The women who were the first witnesses to the empty tomb and the Resurrection of Jesus summarised the situation in this way for the Apostles.

“They have taken the Lord out of he tomb,” Mary said, “and we don’t know where they have put him.”

Sadly, the same phrase applies today to a small church near Longford town which was vandalised severely on the night the entire Christian world celebrates the Resurrection — Holy Saturday night.
The stained glass window was smashed to allow access. Inside, the thieves broke up the marble holding the tabernacle of St Michael’s Church, Shroid, in Longford parish. The tabernacle, which contains the consecrated hosts left after Mass for the purpose of veneration and prayer as well as for bringing Holy Communion to the sick, was taken.

It may well be the first instance in Ireland of such wanton vandalism of a church which also involved desecration and theft of the church’s tabernacle. A generation ago, this singular act would have the nation stunned. Today, some are shocked but many seize the opportunity to vent more hatred of the church online in social media.

A few hours and a short distance away another group in a Dublin suburb set upon two unarmed Gardaí and beat them to the point where they needed to be hospitalised. Ironically, the social response is similar: some people are saddened but as many more take advantage to disparage the Gardaí further in online anonymous commentary.
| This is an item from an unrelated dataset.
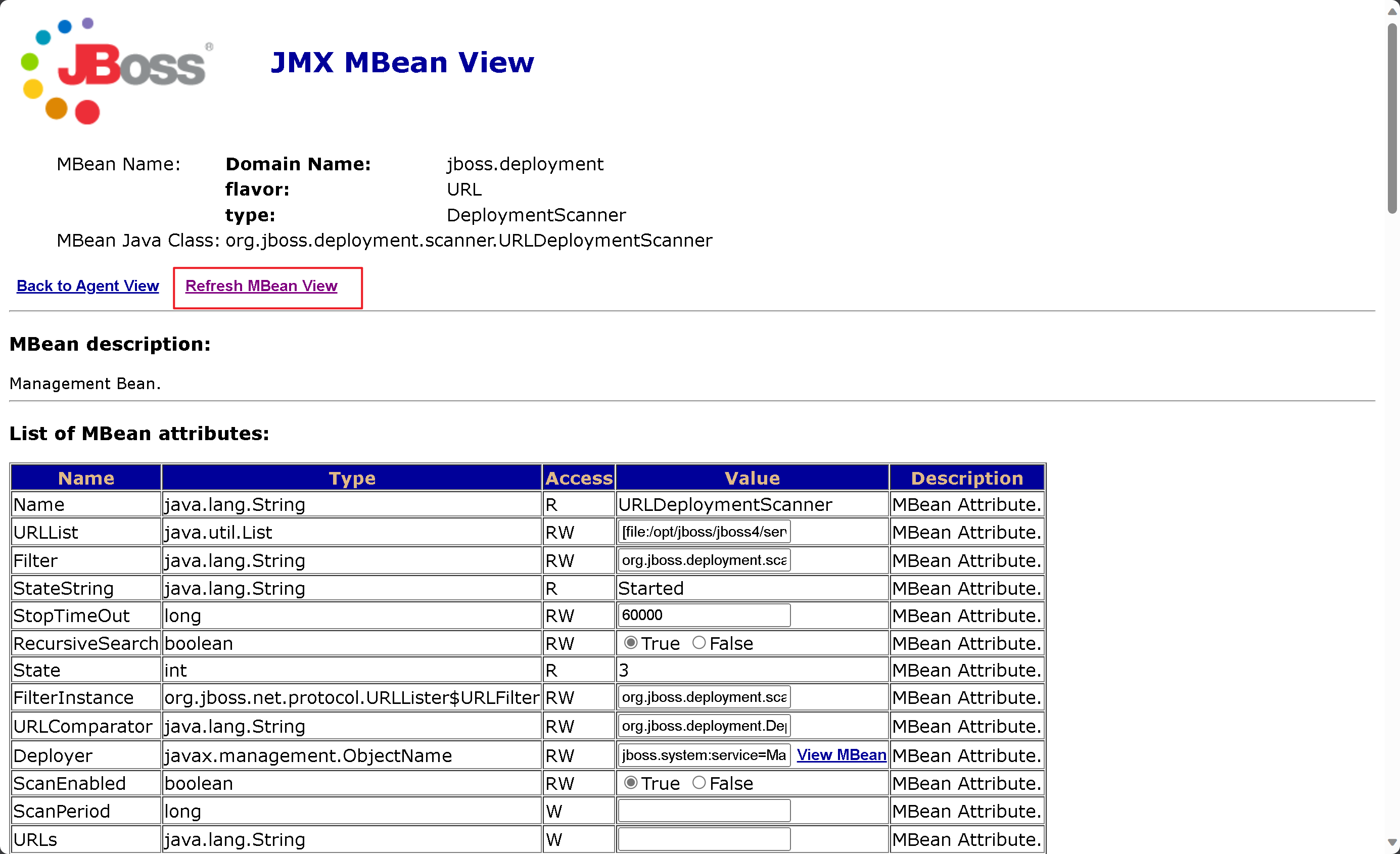Open Back to Agent View link
This screenshot has width=1400, height=854.
coord(87,286)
Both are evidence of a trend in Irish society which is being replicated elsewhere as online social media go racing towards the ‘global village’. The pattern is repeated: A wrongdoing is highlighted in a dramatic way and receives intense media attention which rarely reflects the full complexity of the issue (because this would compromise audience reach because the detail can be ‘boring’). Add into the mix the fact that the wrong is reported as being perpetrated by someone or people belonging to a group or profession which until now was considered privileged. This person then becomes the personification of the entire wrongdoing and becomes the free-for-all target of hatred and derision. Recent examples include individual bishops and priests, the Garda Commissioner, CEOs of banks, some politicians, and more.
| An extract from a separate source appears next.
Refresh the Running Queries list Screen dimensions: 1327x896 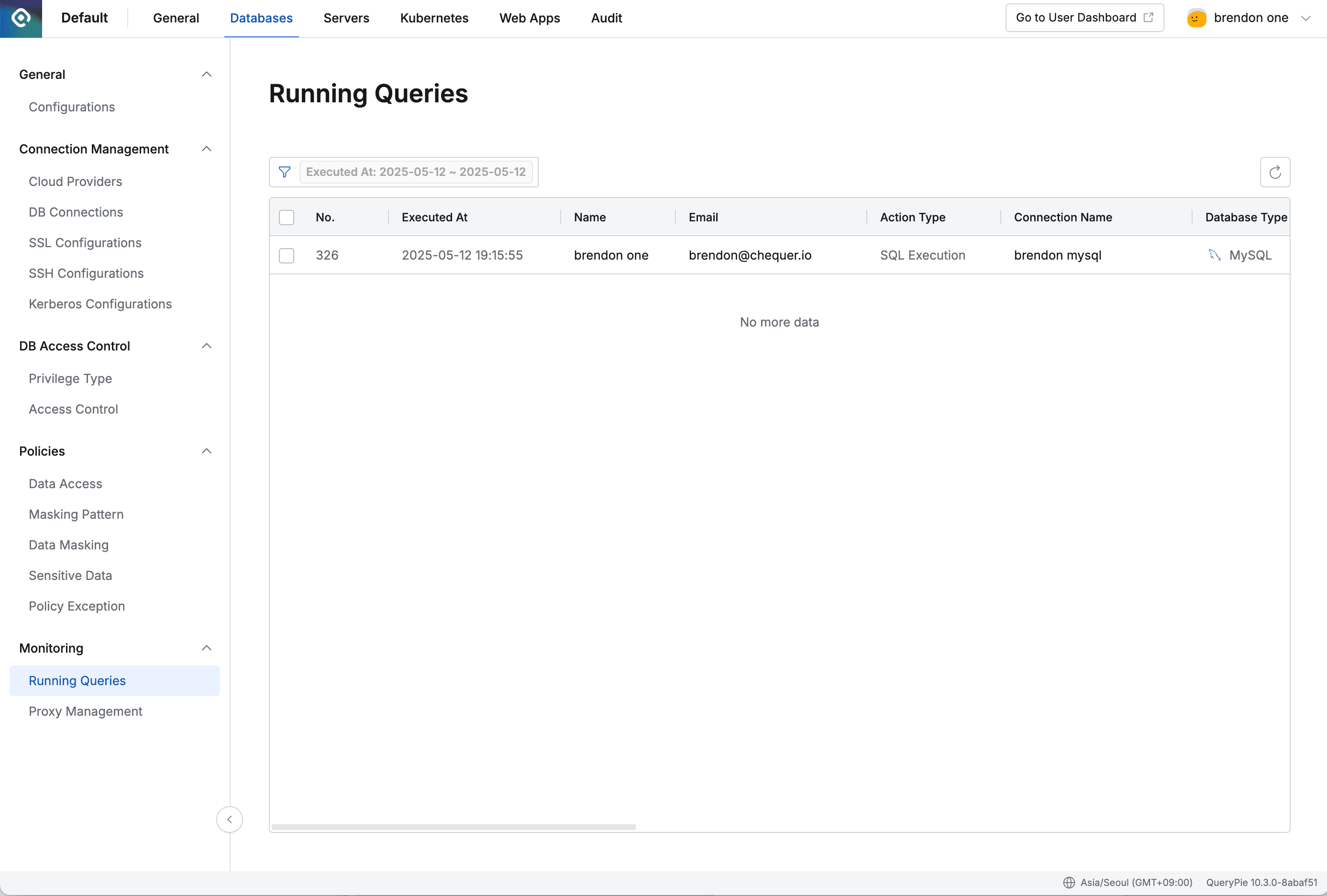coord(1274,172)
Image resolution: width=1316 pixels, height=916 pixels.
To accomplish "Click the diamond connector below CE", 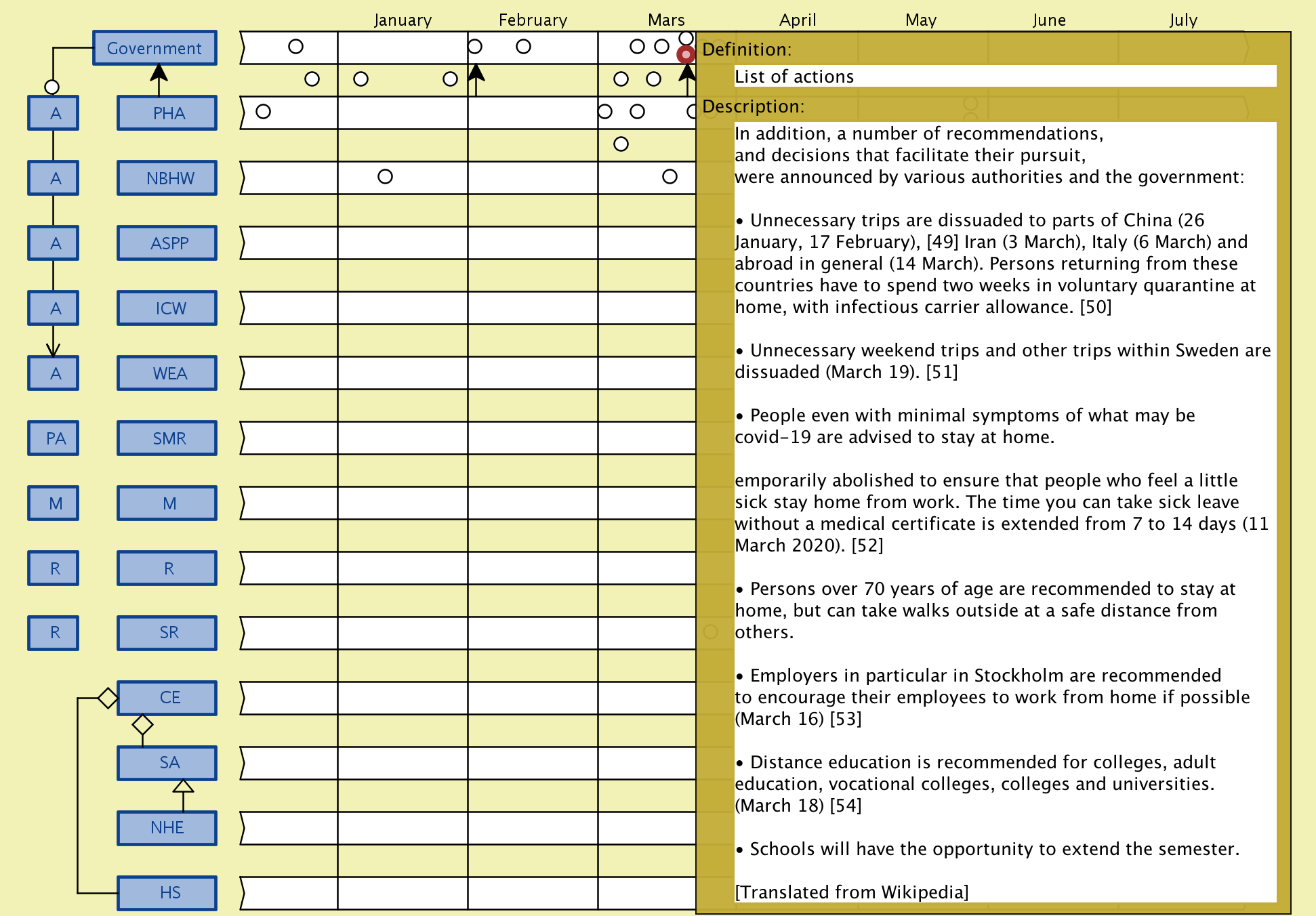I will (142, 724).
However, the intensity of the coverage of the topic soon leads to the brush of contempt being widened to include almost everyone who is associated with that walk of life. So the wrongdoings and hurt caused by a small number of priests, a small number of Gardaí and a few high-profile bankers are used to damage the reputation of the entire community associated with each profession. The social consequence is that individuals don’t have to stop and think about the values they live by any more – they just attach themselves to a herd which makes up their mid for them. Then it becomes normative to splash with the same simplistic slogans no matter what the topic. So, for example, when the robbery of the tabernacle is reported, the trolls roll out again their bile about child abuse and the church. But one has absolutely nothing to do with the other — unless you have turned off your thinking faculties while you browse the comment boxes. The men and women of Shroid who collected money over a century ago to pay for their making of a tabernacle for their local church had no connection whatsoever with the clergy who abused children. But social media commentators maintain that there shouldn’t be any surprise that the tabernacle was stolen because the children were abused. And this tide gathers a nasty force because one of the core values of social media is that everyone’s opinion — no matter how ill-informed — must be and ought to be heard. So the young Garda who had a hand broken while on duty is said to deserve it because another Garda somewhere else is accused of entering false data on a computer system.
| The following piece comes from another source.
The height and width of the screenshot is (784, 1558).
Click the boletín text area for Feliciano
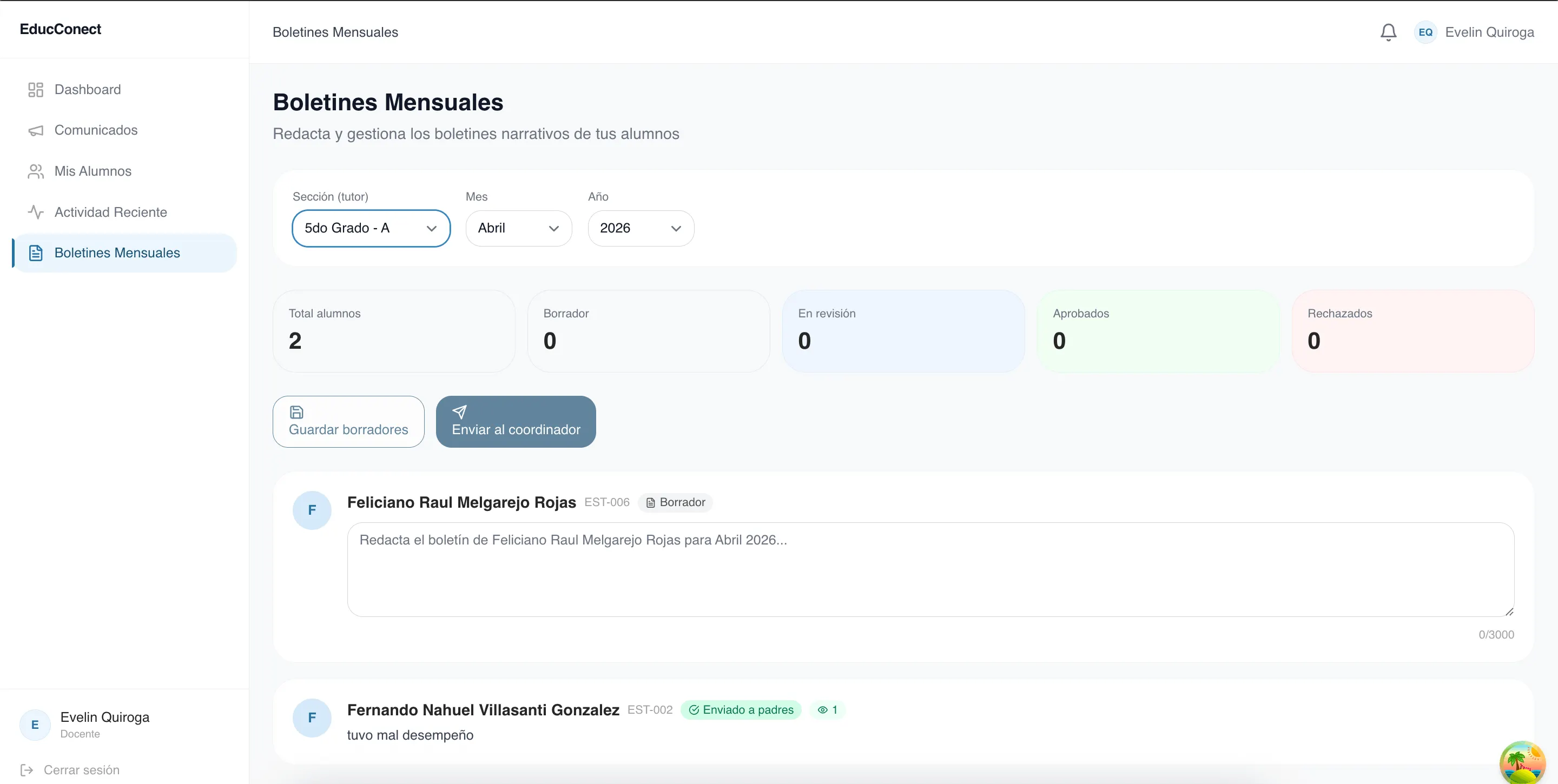(x=930, y=569)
Secondly, the opinion of each person who wishes to be heard — whether as an online troll or on a radio call-in show — is presented as being of equal value. So, for example, the opinion of someone who was stopped by a Garda and given a ticket for speeding and feels aggrieved now appears with the same authority to comment on our national policy regarding road safety as the Garda Superintendent who has concentrated her career on researching this topic or the university academic who has a PhD on the topic! Because we are all equal! But, surely, we are not. If I needed brain surgery, I wouldn’t want the operation performed by another patient who had the same procedure a few years ago! It might be entertaining to know what he said when came out the anaesthetic but I don’t want him next or near me with a scalpel.

But in many instances of major social decision-making, the dominant voices are the entertaining ones (or those who consider their opinions worth hearing). The truth is in danger of becoming invisible and silent unless it can disguise itself as entertaining. And then few notice the difference.

And we won’t know where they have put it.